Do I think that the NZ public can handle a mature and honest discussion?

Yes. The decision to not only keep the public in the dark, but promote an entirely exaggerated and in some aspects false narrative appears as a misguided crusade.

The scapegoating of the unvaccinated, despite the fact that the vaccinated can and do transmit covid easily, appears as a Machiavellian political plot.

The willful suppression of the large scientific uncertainty surrounding many covid ‘facts’, through selective editing or blocking of information comes straight out of the playbook of tyrants.

The lack of an early and dynamic effort to understand and evaluate early intervention treatments was an error that could lead to increased fatalities.

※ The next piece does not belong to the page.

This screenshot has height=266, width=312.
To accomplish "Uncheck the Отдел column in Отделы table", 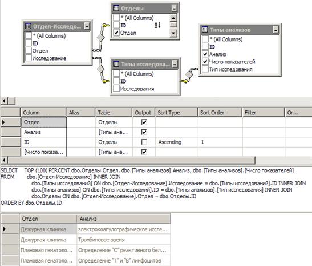I will (x=116, y=33).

The gap between evolving scientific knowledge and government fiction has become a gaping chasm.

A final word—why oh why hasn’t the media dug deeper?

Where is well researched investigative reporting to be found?

Why is there no balance?

The media reporting of Covid in NZ is a lesson in itself and another story to be told at a future date by some brave and clear-minded investigator.

The origins of one-sided reporting are not hard to discern when you recognise that the government has discouraged the cash strapped media from investigating or striking a critical note using a well-financed carrot and stick approach.

Large grants have been made to media outlets.

Independent vaccine lobby groups have also financed media outlets.

Yesterday in Stuff, a long, rambling, and selective piece of reporting, entitled Covid-19 NZ: Just how deadly is the virus?, concluded with the comforting thought that the vaccine makes you younger.

Miracle of miracles—the long-lost elixir of eternal life has been discovered by the independent Stuff media group.